El cuerpo de Gaddafi ensangrentado, semidesnudo, vapuleado. No había manera de no verlo. Durante las horas en que nadie acertaba a confirmar nada, lo único que todos anhelaban era la imagen. Que certificara la muerte o la aprehensión. Ver para creer, pues, que seguimos en la línea del apóstol Tomás.
La caída y muerte del líder libio dice mucho del estado de nuestras sociedades y su periodismo. Final casi inesperado a un conflicto que se venía prolongando. O demasiado abrupto para las disposiciones de la atención mundial.

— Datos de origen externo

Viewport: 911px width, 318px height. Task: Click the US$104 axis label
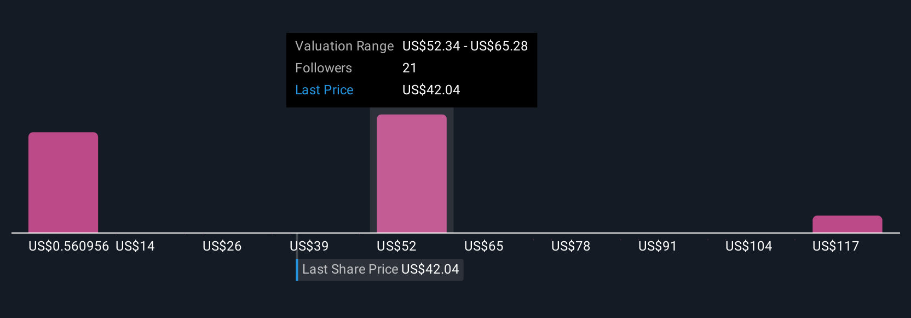point(749,246)
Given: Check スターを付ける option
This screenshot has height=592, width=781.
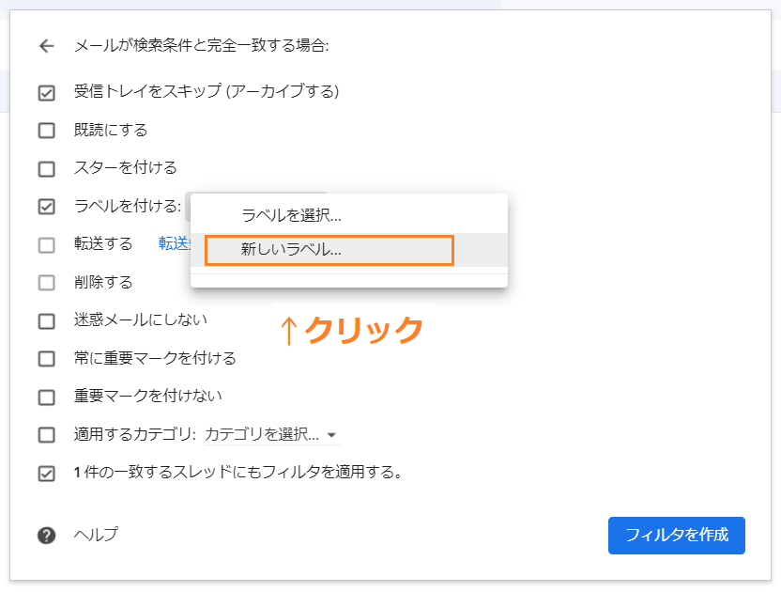Looking at the screenshot, I should (46, 168).
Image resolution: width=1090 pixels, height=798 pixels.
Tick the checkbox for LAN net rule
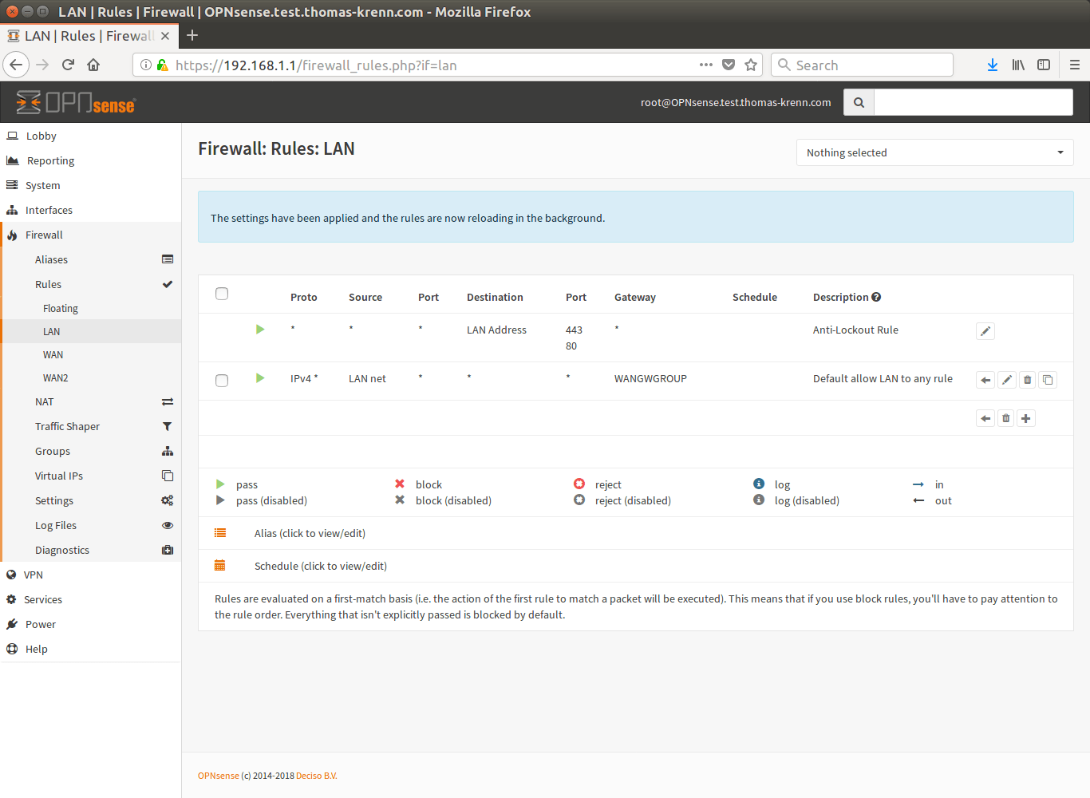[222, 381]
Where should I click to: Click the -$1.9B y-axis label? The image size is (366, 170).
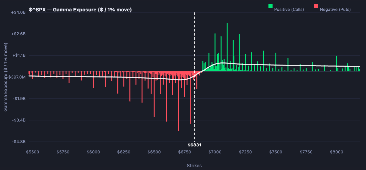[x=18, y=99]
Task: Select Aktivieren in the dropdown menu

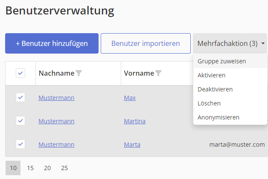Action: [x=212, y=75]
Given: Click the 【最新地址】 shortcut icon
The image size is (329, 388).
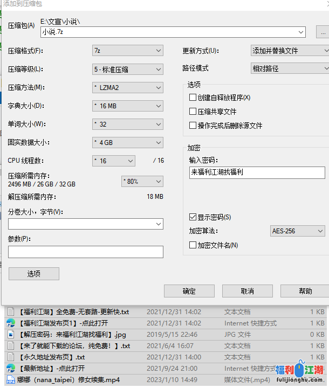Looking at the screenshot, I should tap(10, 369).
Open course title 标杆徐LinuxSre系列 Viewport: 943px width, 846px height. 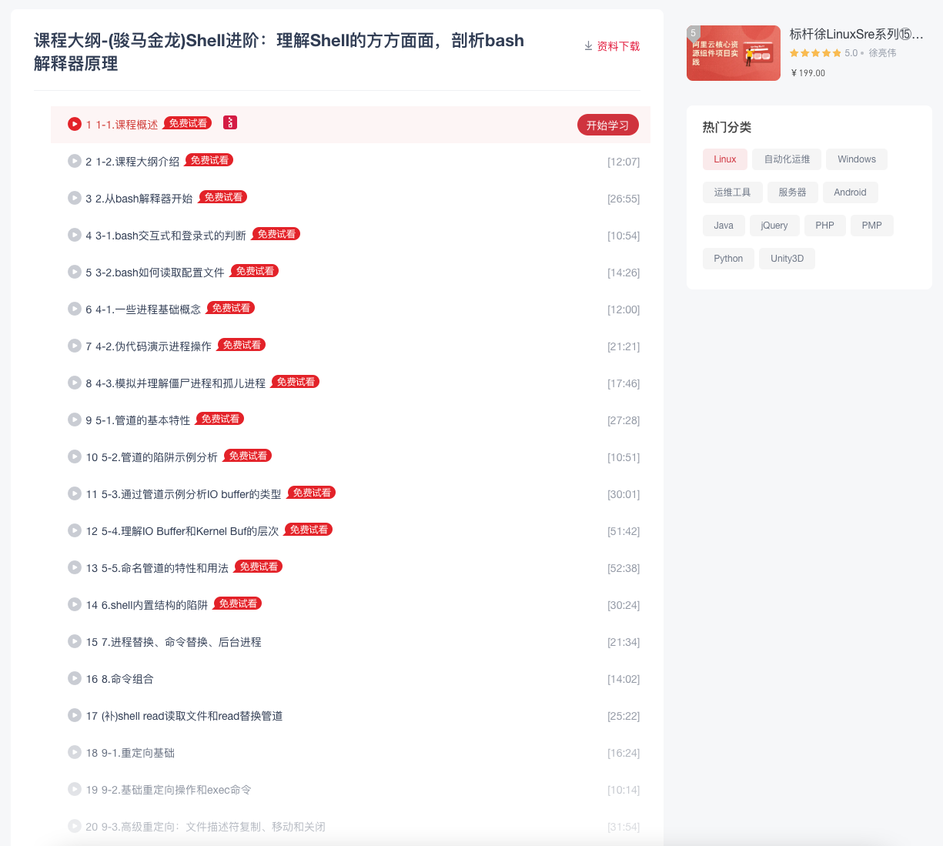click(x=856, y=34)
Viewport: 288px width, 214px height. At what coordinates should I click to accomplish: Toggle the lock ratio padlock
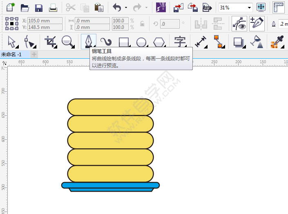coord(142,24)
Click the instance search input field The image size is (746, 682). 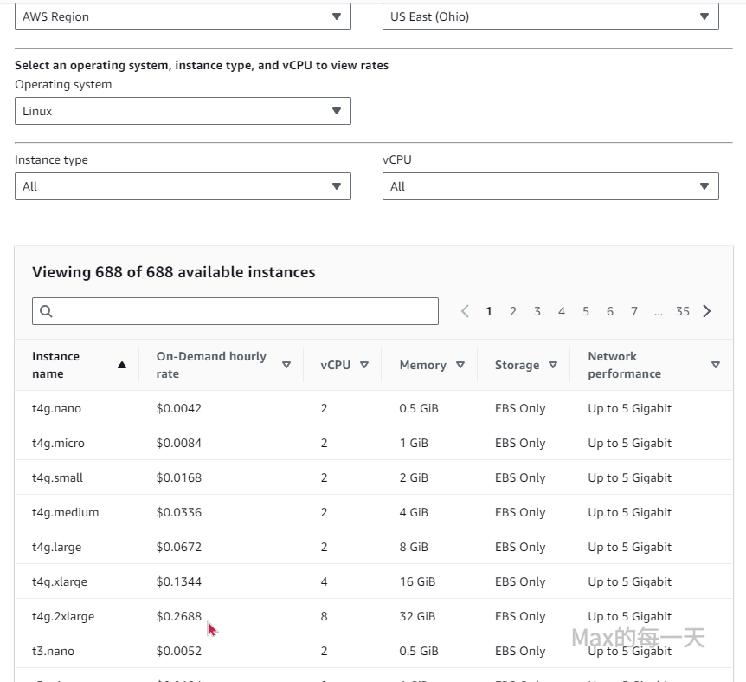point(235,311)
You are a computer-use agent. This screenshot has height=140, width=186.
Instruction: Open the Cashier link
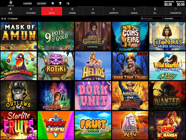27,4
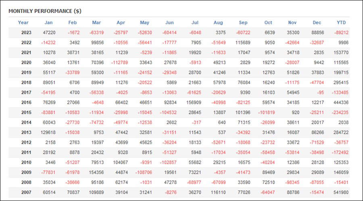The width and height of the screenshot is (363, 201).
Task: Click the Jan column header
Action: point(48,23)
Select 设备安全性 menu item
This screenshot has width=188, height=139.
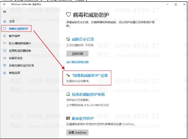click(x=16, y=58)
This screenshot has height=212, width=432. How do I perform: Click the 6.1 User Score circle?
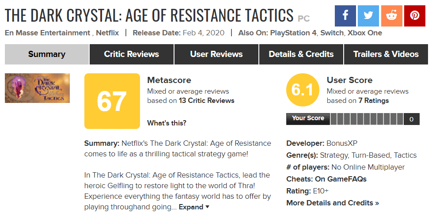click(x=303, y=90)
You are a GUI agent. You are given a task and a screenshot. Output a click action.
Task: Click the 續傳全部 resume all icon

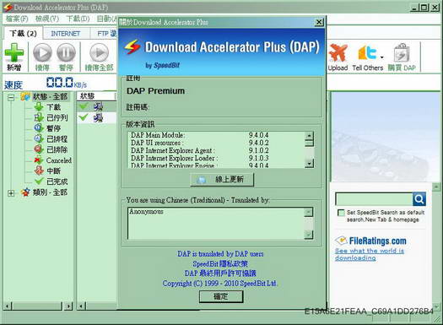click(99, 53)
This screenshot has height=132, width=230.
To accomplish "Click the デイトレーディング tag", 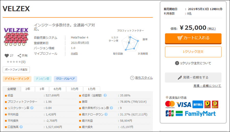I will click(17, 79).
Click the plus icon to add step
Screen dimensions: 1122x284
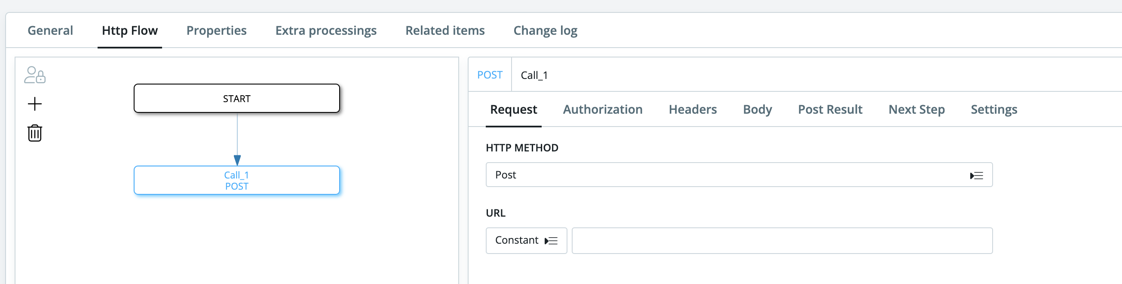(35, 104)
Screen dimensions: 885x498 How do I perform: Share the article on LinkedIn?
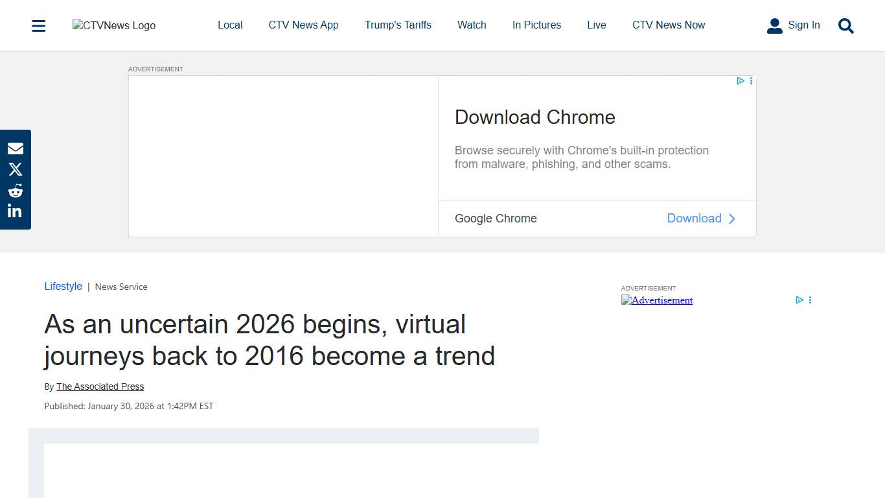tap(15, 211)
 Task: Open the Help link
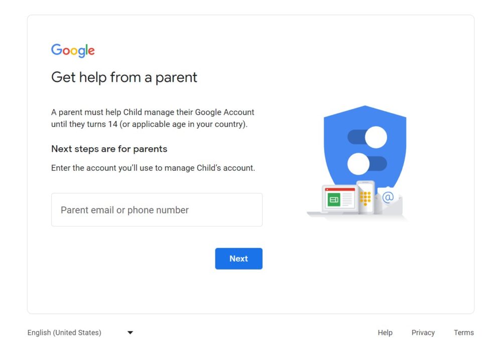[x=385, y=332]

Pocos medios de comunicación y agencias informativas habían podido sostener presencia in situ durante las varias semanas en que los rebeldes -y sus ayudas externas- fueron acorralando al dictador precipitado en desgracia. Por costos o por decisiones editoriales. Así que cuando se aceleraron los acontecimientos en Sirte no había quién narrara. ¿Estaba muerto? ¿No? ¿Lo atraparon? ¿Estaba malherido? Confusión. Al-Jazeera tenía a sus reporteros afirmando la muerte de Gaddafi a cuadro, y en subtítulos la leyenda de que lo habían y malherido. Confusión.
Las redes sociales hervían, porque así nos informamos ahora: se presencia la noticia mientras se va construyendo. News in the making. Ya no recibimos el producto terminado, presenciamos cómo se cocina: con datos contradictorios, desmentidos, agregados... Y en ese proceso participamos todos: los que reportean, los que comentamos, los que amplifican. La noticia en tiempo real, desde un vértigo que se acomoda, hasta el momento en que la foto confirma: está muerto. No sólo está muerto; fue golpeado, arrastrado, humillado. Es historia. El fin del terror, dijeron otros. La mano que empuñó el arma dorada, dijeron todos.
De la confusión debió brotar el periodismo. Las decisiones. ¿Cómo contar una historia caótica? ¿Qué mostrar? Pero, la verdad sea dicha, se impuso el periodismo revancha.
Un recorrido por las primeras planas de los principales diarios del mundo y, sí, las imágenes del rostro de Gaddafi ensangrentado, el cuerpo amoratado, la muerte exhibida. No cualquier muerte. La que es venganza y revancha. Dijo bien Jesús Silva-Herzog en Twitter: "ni al tirano me gusta ver morir". ¿Somos capaces de tratar con dignidad incluso al más abyecto de los humanos? Por ahí brotaban las risas: ahora resulta que a Gaddafi le violaron sus derechos humanos. Juar juar juar. Y qué, ¿negarle al tirano sus derechos nos lo permite nuestra superioridad moral?
Qué difícil defender lo que la víscera dicta en contrasentido. ¿Recuerdan el debate sobre las fotos del cuerpo de Beltrán Leyva expuesto, mancillado, humillado? Tomarlas y publicarlas, sin contexto, sin advertencia, fue un desastre. Las muertes subsecuentes lo demostraron, sin piedad. En el caso Gaddafi hay que reconocer que algunos medios le pensaron. En su Blog de Editores, la BBC explicó a sus lectores por qué publicó las imágenes de un Gaddafi ensangrentado y destrozado, desde "una confusa historia en la era de los teléfonos móviles y las imágenes instantáneas". Muchos medios advirtieron sobre lo gráfico de las imágenes, con la opción de no verlas. Otros las aventaron sin decir agua va. Y algunos más optaron por un enfoque más humano o explicaron el porqué de la publicación.
La calidad de nuestras civilizaciones se define también a partir de la capacidad que tengamos de proteger los derechos de los indeseables. Si mostrar el cuerpo abatido de Gaddafi permitía entender la forma en que el dictador había caído de todas las gracias, entonces que el contexto lo explique. Si permitía explayar la revancha ante el tirano destruido, entonces que los dioses nos ayuden a diferenciar entre tirios y troyanos. Que de pronto el ojo por ojo se volvió mundial, el regocijo global. Y todo ahí, en el cadáver del dictador.